── DATA FOR THE TASK

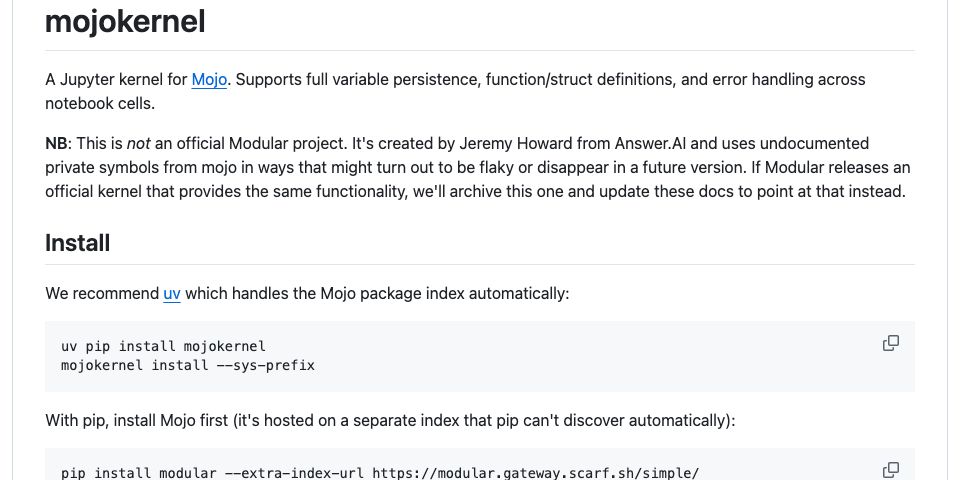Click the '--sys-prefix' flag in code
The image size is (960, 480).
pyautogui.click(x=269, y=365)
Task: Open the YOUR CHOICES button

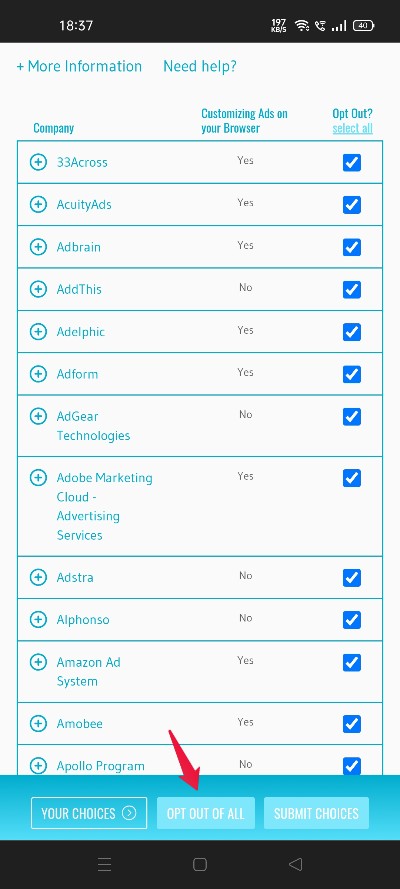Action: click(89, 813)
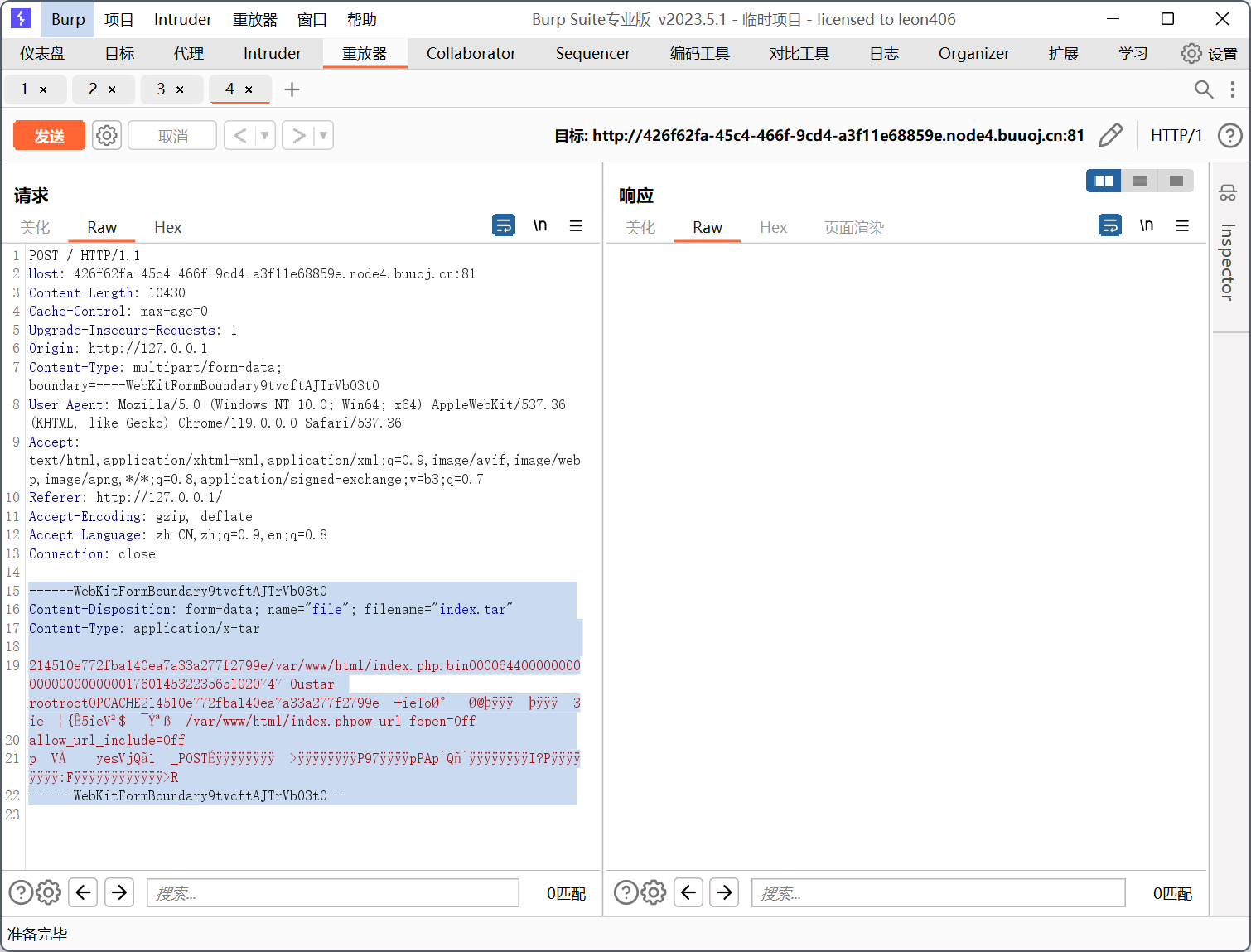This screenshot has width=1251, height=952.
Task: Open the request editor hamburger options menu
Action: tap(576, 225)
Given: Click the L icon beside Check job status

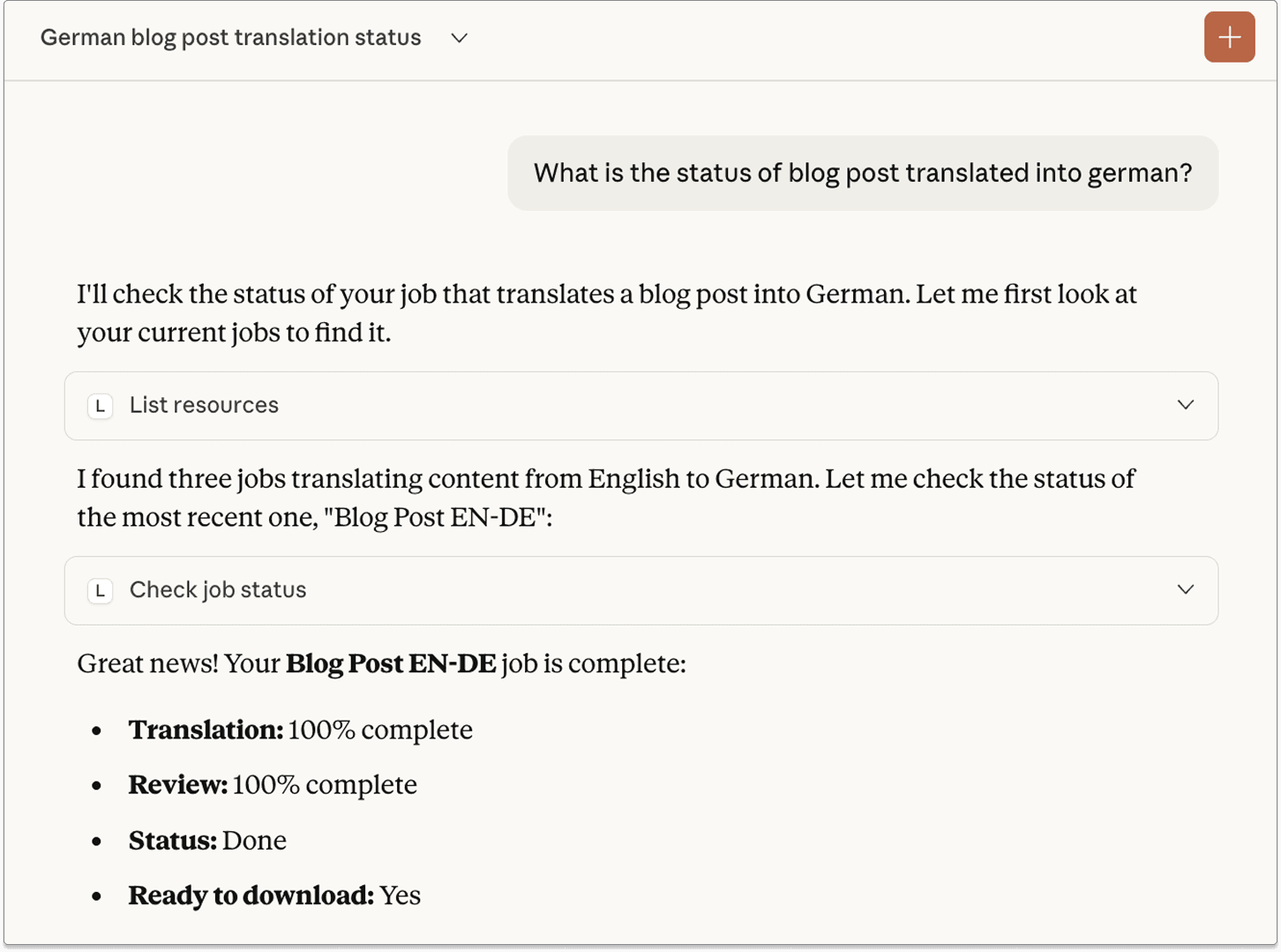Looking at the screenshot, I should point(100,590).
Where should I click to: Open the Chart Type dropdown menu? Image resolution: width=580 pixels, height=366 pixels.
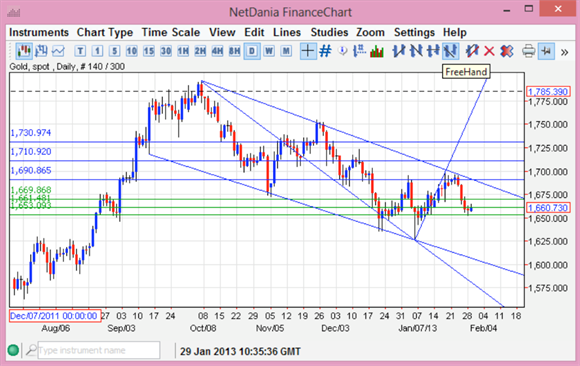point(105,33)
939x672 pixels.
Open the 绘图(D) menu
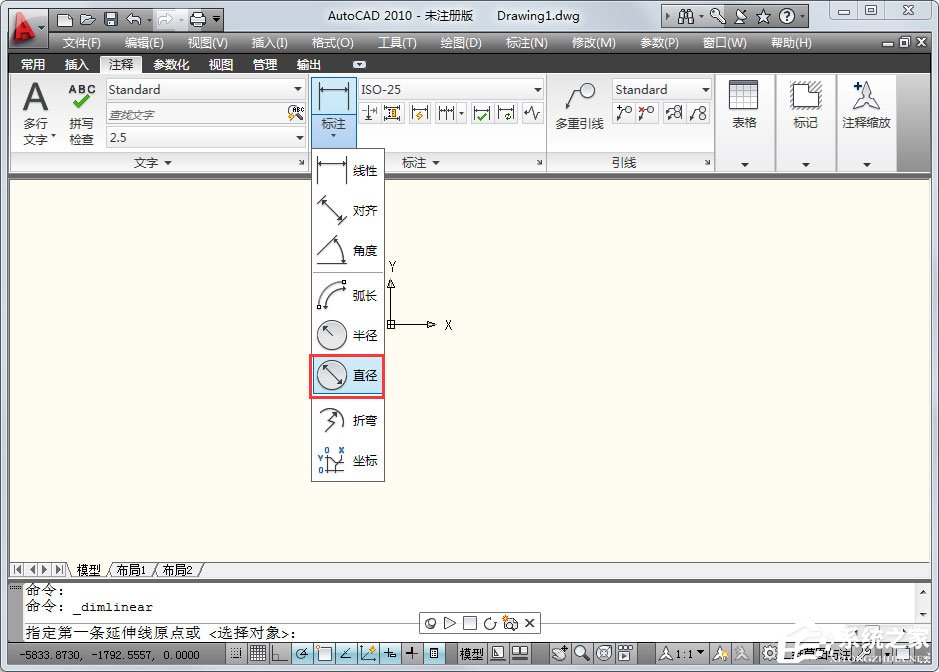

────

● **WORK TO COMPLETE**: Extract precisely the lines beginning at the line containing "Given: Click the" and ending at the last line of the entries above, exactly as written and with no pictures.

● **PROBLEM SOLUTION**:
Given: Click the L icon beside Check job status

Looking at the screenshot, I should point(100,590).
Where should I click to: Open the Chart Type dropdown menu? Image resolution: width=580 pixels, height=366 pixels.
point(105,33)
939x672 pixels.
Open the 绘图(D) menu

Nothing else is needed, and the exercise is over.